Les passagers business n’auraient pas apprécié l’accord entre Qantas et Emirates, qui les oblige à transiter par Dubaï plutôt que par Singapour. « Singapour est un point privilégié notamment par la clientèle des grandes entreprises françaises et européennes », indique M. Roux. Singapore Airlines l’a bien compris qui propose pas moins de 140 vols par semaine, dans les deux sens, vers l’Australie, notamment en A380, l’avion préféré des passagers dans le monde. Mieux, en s’alliant avec Singapore, Air France s’accorde aussi avec une compagnie « aux très hauts standards de services ». Singapore Airlines, en effet, « est la plus récompensée au monde depuis sa création ». Deuxième meilleure compagnie du monde, selon la première édition 2017 du classement du site d’avis et de conseils touristiques TripAdvisor. « Nous étions faits pour nous entendre », se flatte M. Roux.

De très longues négociations

Les négociations auront été longues pour parvenir à cet accord. Elles ont démarré, il y a plus d’un an, sous la présidence d’Alexandre de Juniac, le prédécesseur de Jean-Marc Janaillac à la tête d’Air France-KLM. Depuis des années à la recherche d’un partenariat avec une compagnie asiatique, il voulait quitter la présidence du groupe franco-néerlandais avec la signature d’un accord avec Singapore Airlines. In fine, cet honneur revient au nouveau PDG, M. Janaillac. Pour parvenir à s’entendre, les deux compagnies affiliées à des alliances concurrentes, SkyTeam pour Air France et Star Alliance pour Singapore, ont dû demander des dérogations.

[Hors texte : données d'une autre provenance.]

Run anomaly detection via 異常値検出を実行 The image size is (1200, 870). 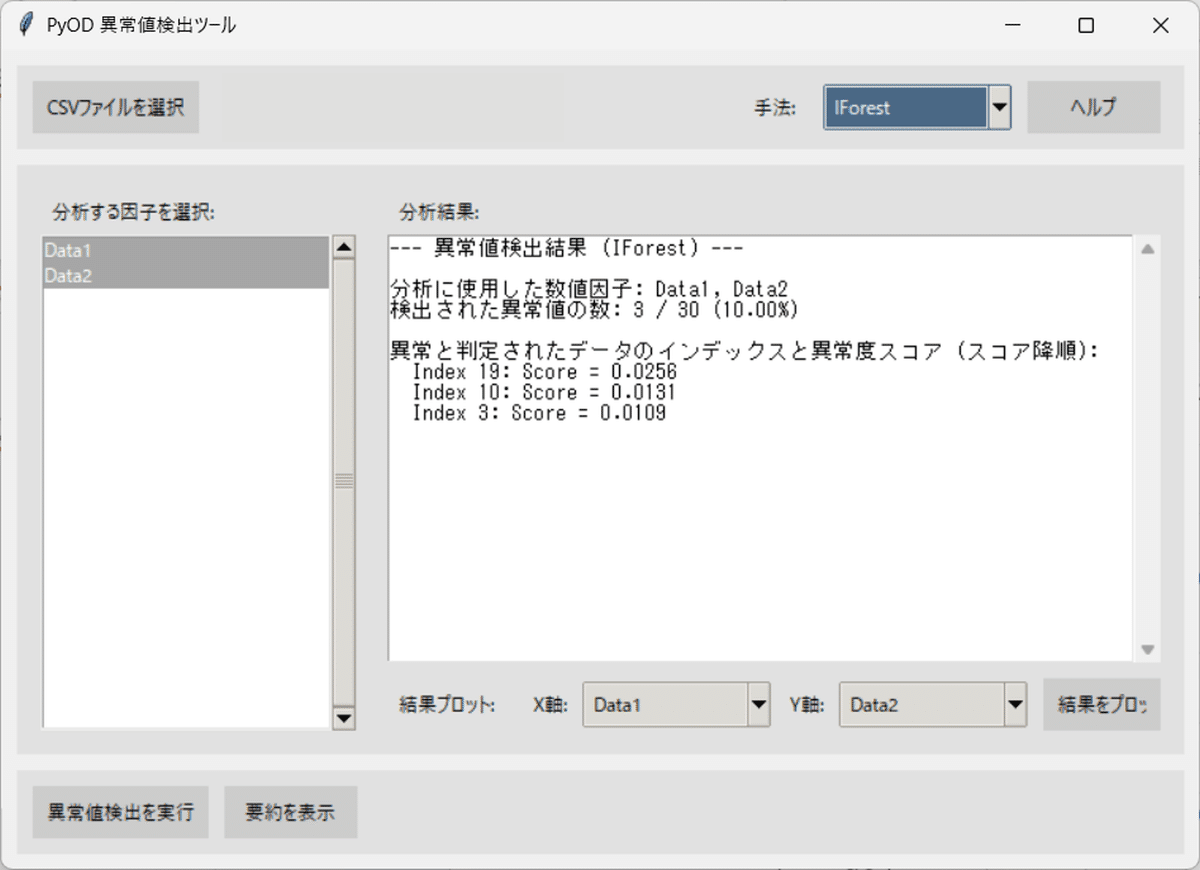tap(120, 812)
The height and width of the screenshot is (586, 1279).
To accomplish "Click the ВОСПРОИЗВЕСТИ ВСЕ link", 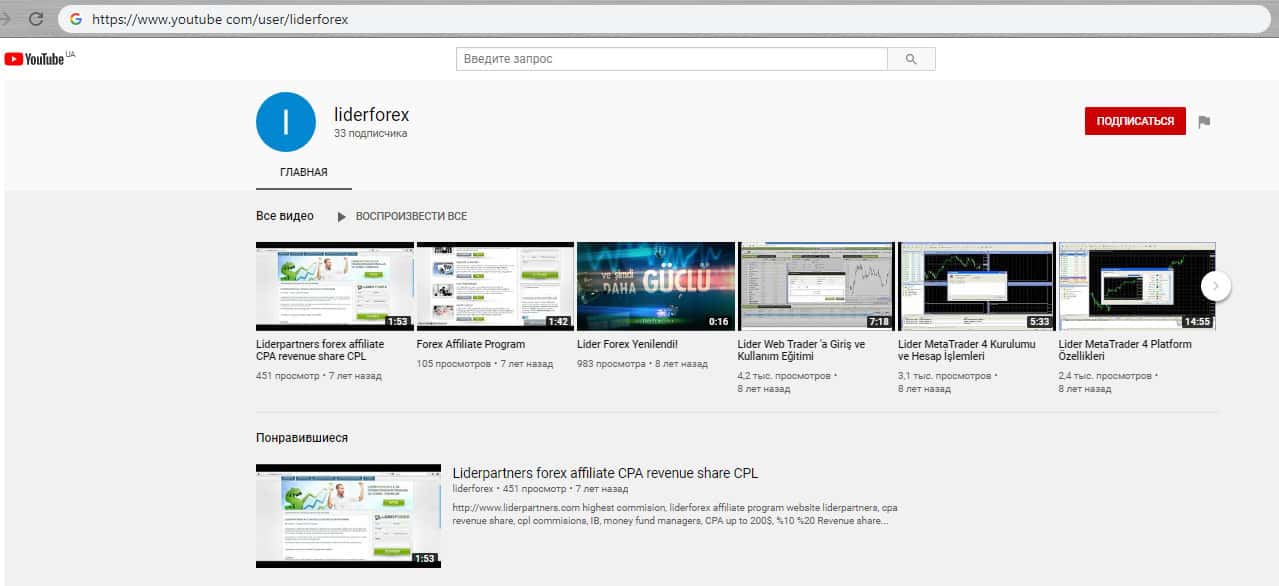I will pyautogui.click(x=411, y=216).
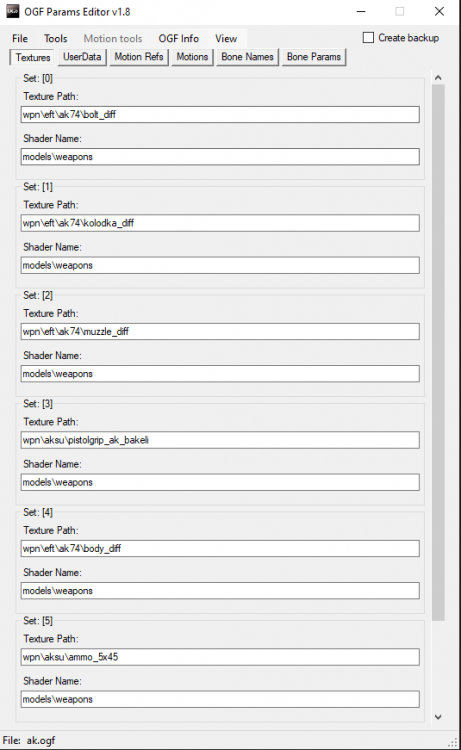The height and width of the screenshot is (750, 461).
Task: Click the resize grip in the status bar corner
Action: coord(452,742)
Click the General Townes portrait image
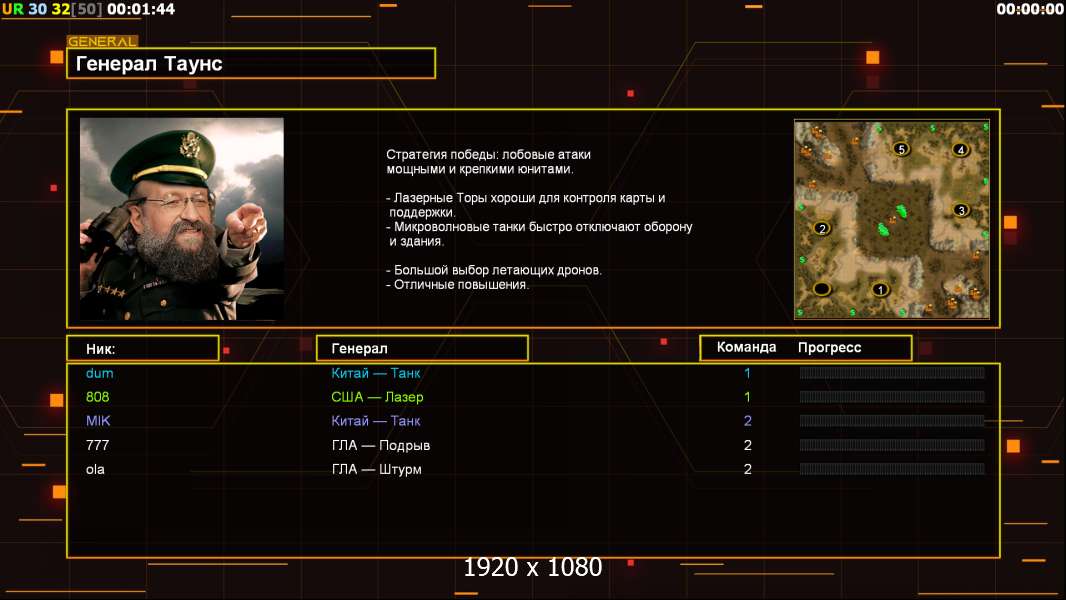The height and width of the screenshot is (600, 1066). (181, 219)
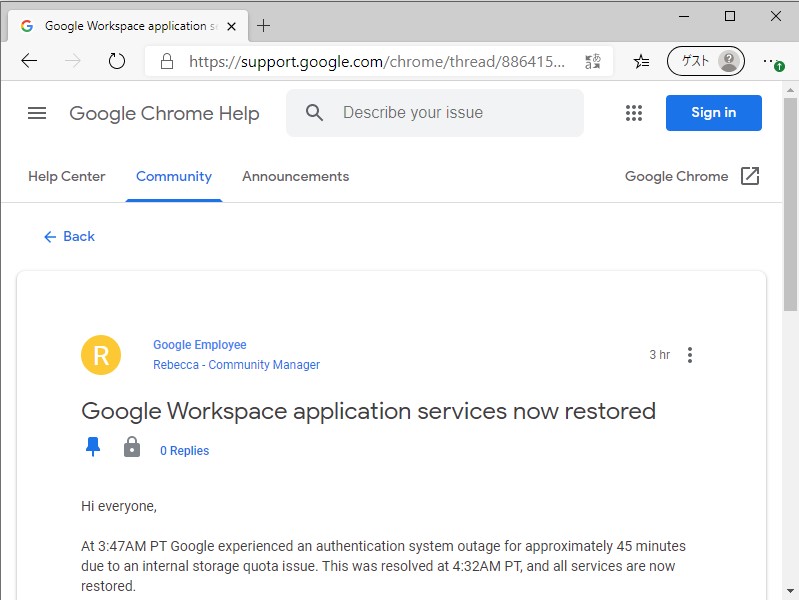799x600 pixels.
Task: Open a new browser tab
Action: pos(264,26)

Leur partenariat pourrait n’être qu’une première étape « avant de monter en puissance », souffle un proche du dossier. Dans un second temps, KLM pourrait être intégrée à l’accord. M. Janaillac veut accroître la présence de sa compagnie en Asie là où la croissance du trafic passagers est la plus forte. L’idée serait de créer un pendant asiatique à la société commune qui unit Air France-KLM à l’américaine Delta Airlines sur l’Atlantique Nord. Une alliance plus que profitable, qui génère à elle seule un chiffre d’affaires annuel de 13 milliards de dollars (12,18 milliards d’euros). Une coentreprise juteuse qui fait saliver toutes les compagnies aériennes.